Because power consumption has been a big problem for small and lightweight smart phone batteries even without the added drain of new apps, the Purdue research team created a new tool called Eprof, which is a smart phone energy profiler designed to analyze exactly how much energy the smart phone apps actually consume. A typical smart phone application can contain tens of thousands of lines of code, which are processed by the phone into many different components called subroutines, threads and processes. The new Eprof tool maps out the energy consumed by each component, and represents a new way to study smart phone energy consumption in the field without having to resort to expensive and complicated set-ups in a laboratory.
Because smart phone power loss is mainly caused by a combination of inefficient programs and software glitches, the Eprof tool was designed to show how much energy is being spent and where. In the last decade alone there have been around 1 million apps written for smart phones, but until now there was no s way for developers to see exactly how much energy the different components actually consume.

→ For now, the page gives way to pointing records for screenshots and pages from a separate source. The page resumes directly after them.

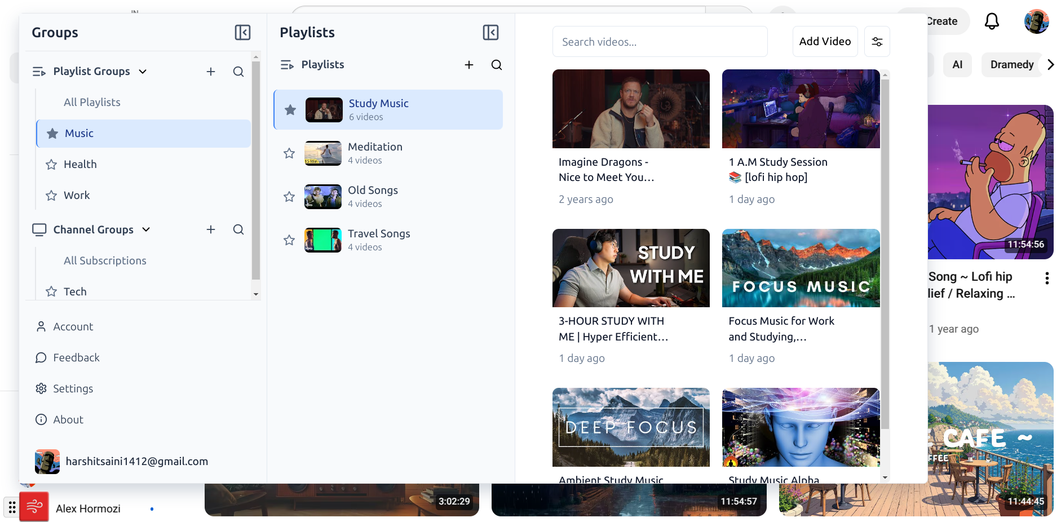Image resolution: width=1061 pixels, height=522 pixels.
Task: Create a new playlist with plus icon
Action: 468,65
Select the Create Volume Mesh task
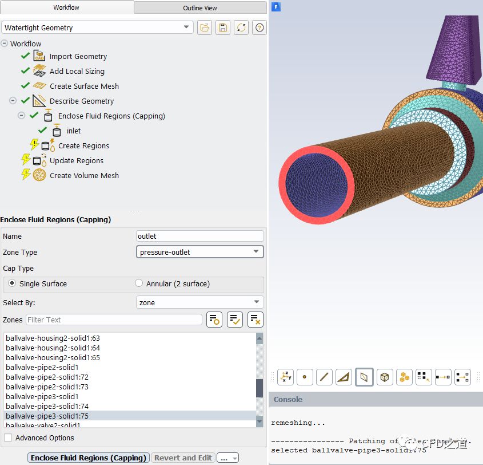 coord(84,175)
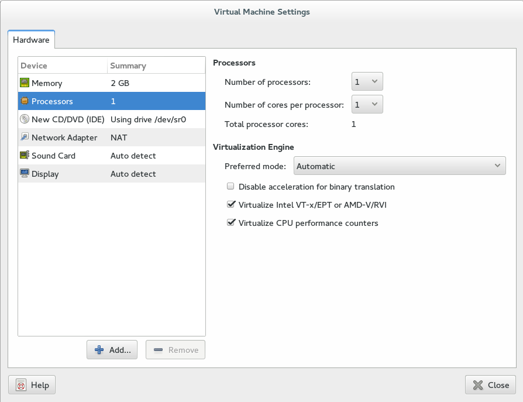Uncheck Virtualize Intel VT-x/EPT or AMD-V/RVI
The image size is (523, 402).
pyautogui.click(x=231, y=205)
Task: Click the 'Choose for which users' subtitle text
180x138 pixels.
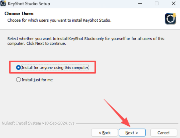Action: click(59, 20)
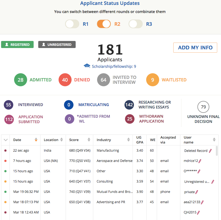Click the green Admitted 28 circle
Viewport: 221px width, 220px height.
pos(21,80)
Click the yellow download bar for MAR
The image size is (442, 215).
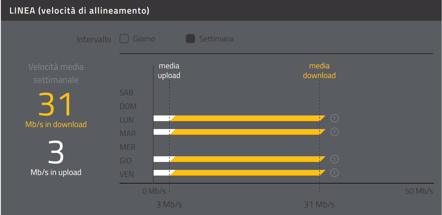[x=247, y=132]
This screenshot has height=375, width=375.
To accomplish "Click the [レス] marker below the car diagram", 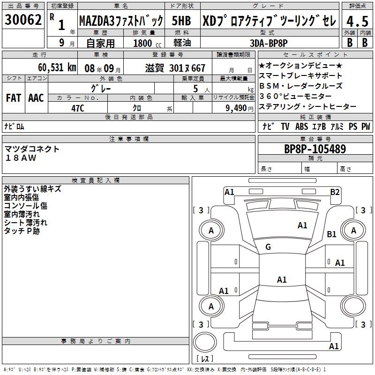I will (x=204, y=358).
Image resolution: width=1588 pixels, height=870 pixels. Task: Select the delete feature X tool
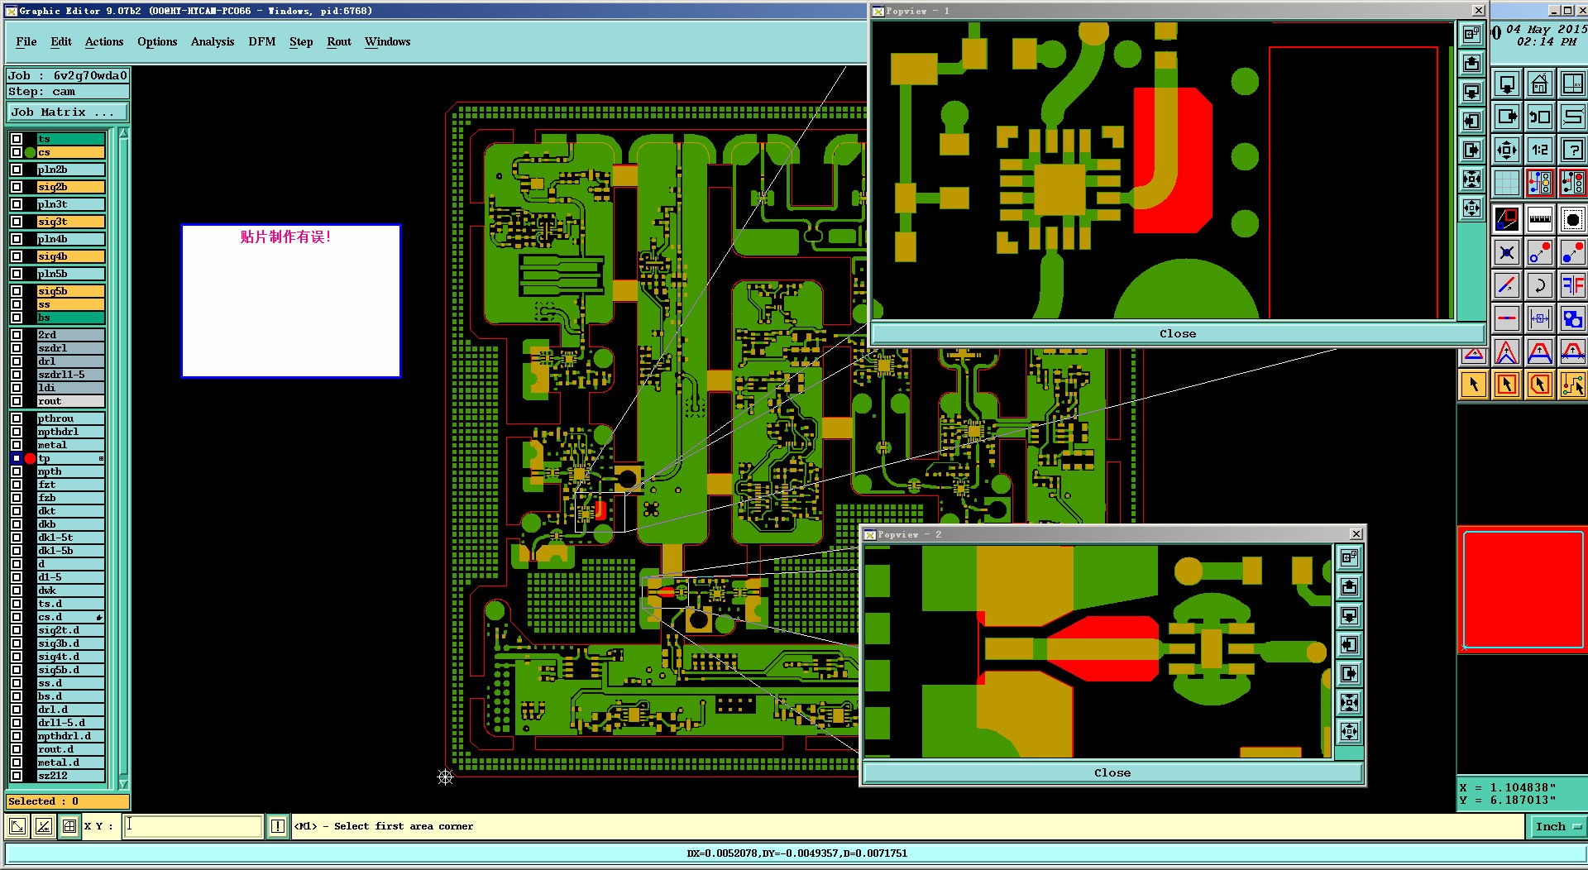tap(1507, 253)
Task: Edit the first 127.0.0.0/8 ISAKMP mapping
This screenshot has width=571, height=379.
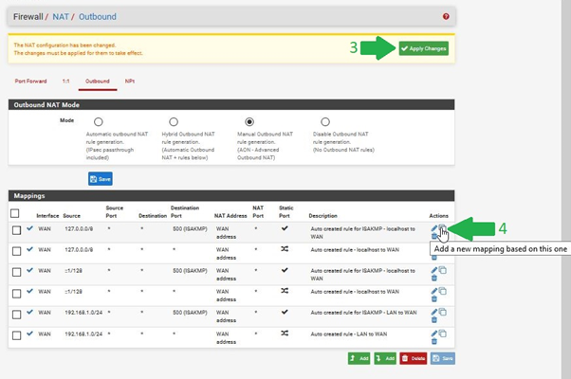Action: tap(434, 228)
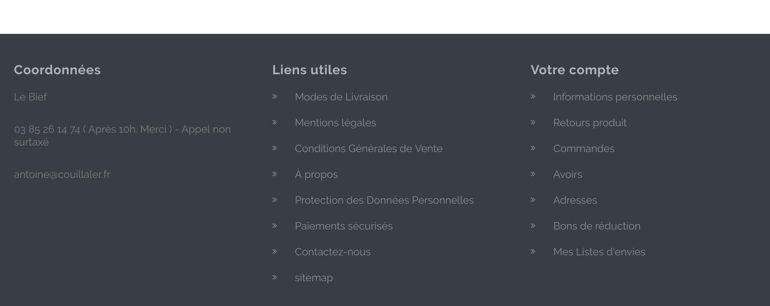The width and height of the screenshot is (770, 306).
Task: Open the Modes de Livraison link
Action: click(x=341, y=97)
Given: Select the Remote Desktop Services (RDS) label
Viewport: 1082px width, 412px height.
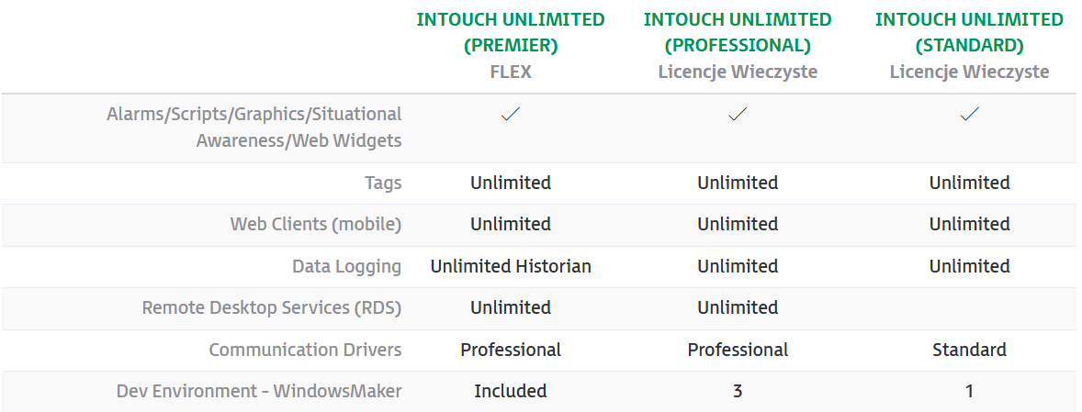Looking at the screenshot, I should pos(272,307).
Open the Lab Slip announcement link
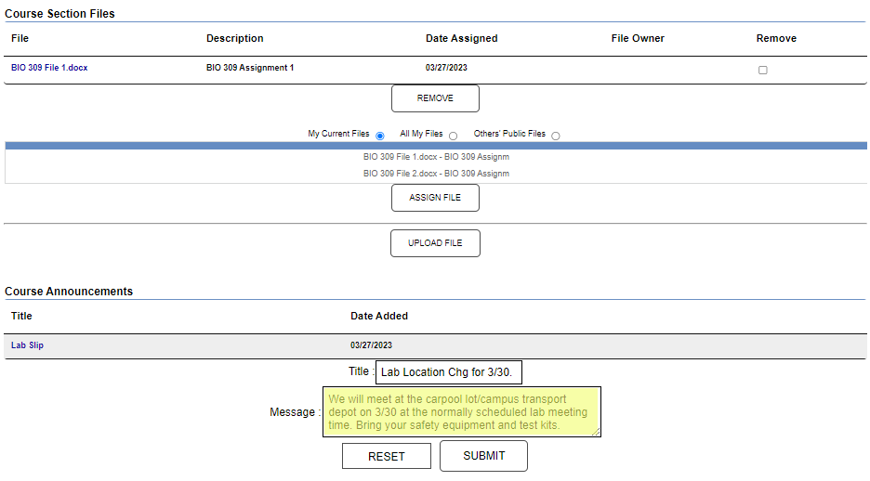 27,345
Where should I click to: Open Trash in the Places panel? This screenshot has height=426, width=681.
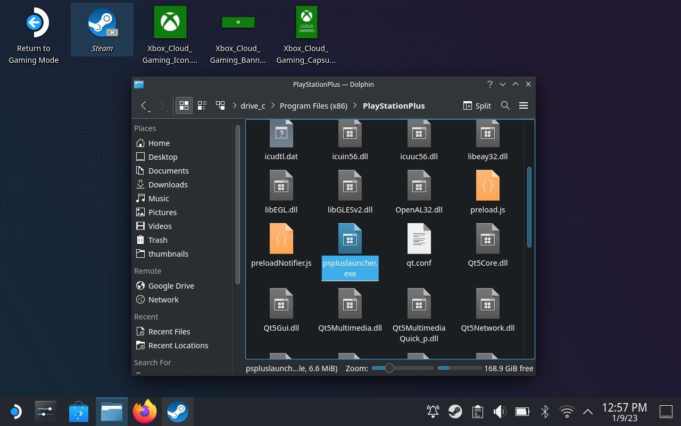pyautogui.click(x=157, y=240)
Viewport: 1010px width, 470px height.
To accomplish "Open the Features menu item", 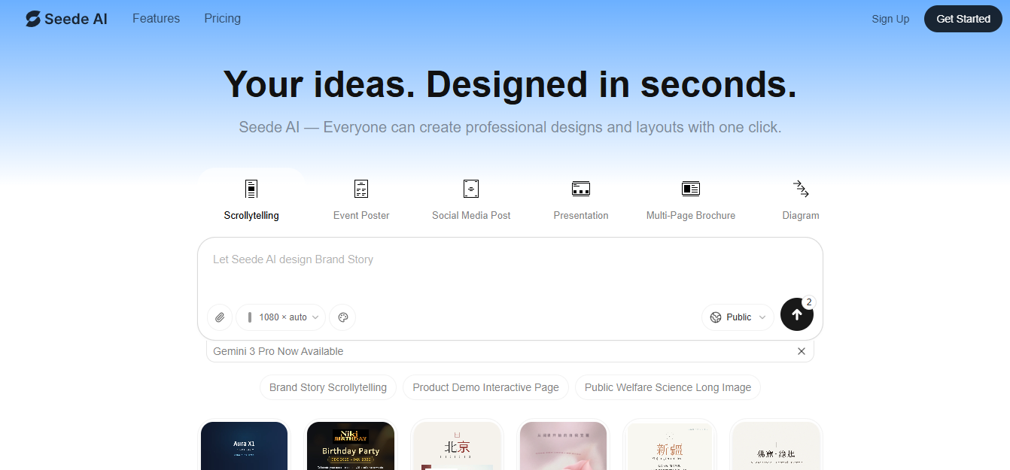I will [156, 19].
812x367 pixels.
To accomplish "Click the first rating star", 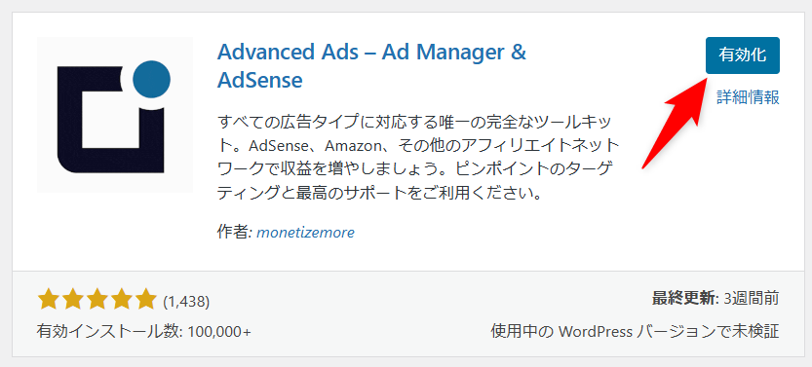I will (x=48, y=299).
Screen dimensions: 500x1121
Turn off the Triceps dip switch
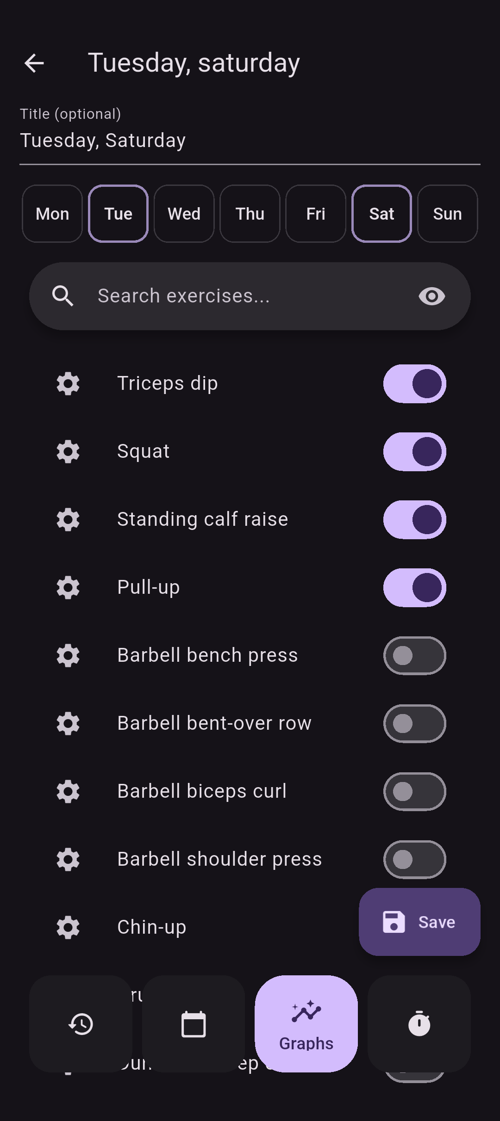[x=414, y=383]
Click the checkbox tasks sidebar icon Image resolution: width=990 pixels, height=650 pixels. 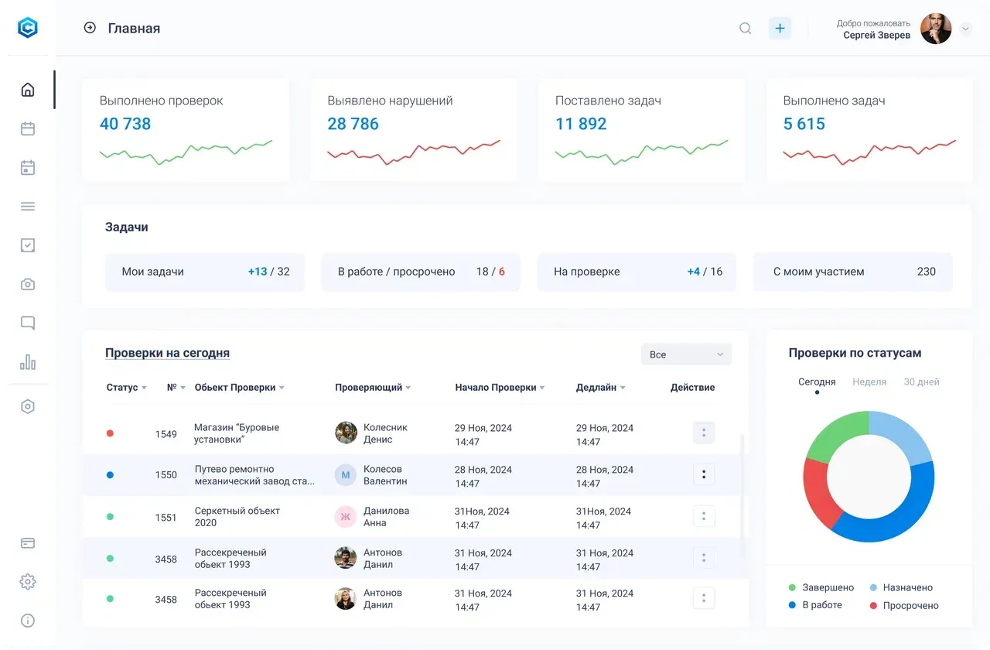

Although smart phone batteries are expected to last about a day before recharging, users have been complaining about batteries running out of juice in just a few hours with some of the new apps. Excessive power loss is most likely to occur with interactive apps such as games and other applications that use built-in phone gadgets like GPS, the camera, compass and proximity sensors. The advantage of the Eprof tool is that it shows how much energy is spent where, and makes it easy to see what should be changed to improve the overall energy efficiency.
The new findings in the Purdue team’s research will represent a real breakthrough if they can succeed in reducing the energy consumption of phone apps by as much as 20 to 65 percent overall. In the future, the team hopes to develop an “energy debugger” tool that will automatically pinpoint any flaws in the application software and fix them without requiring the intervention of a human software developer at all.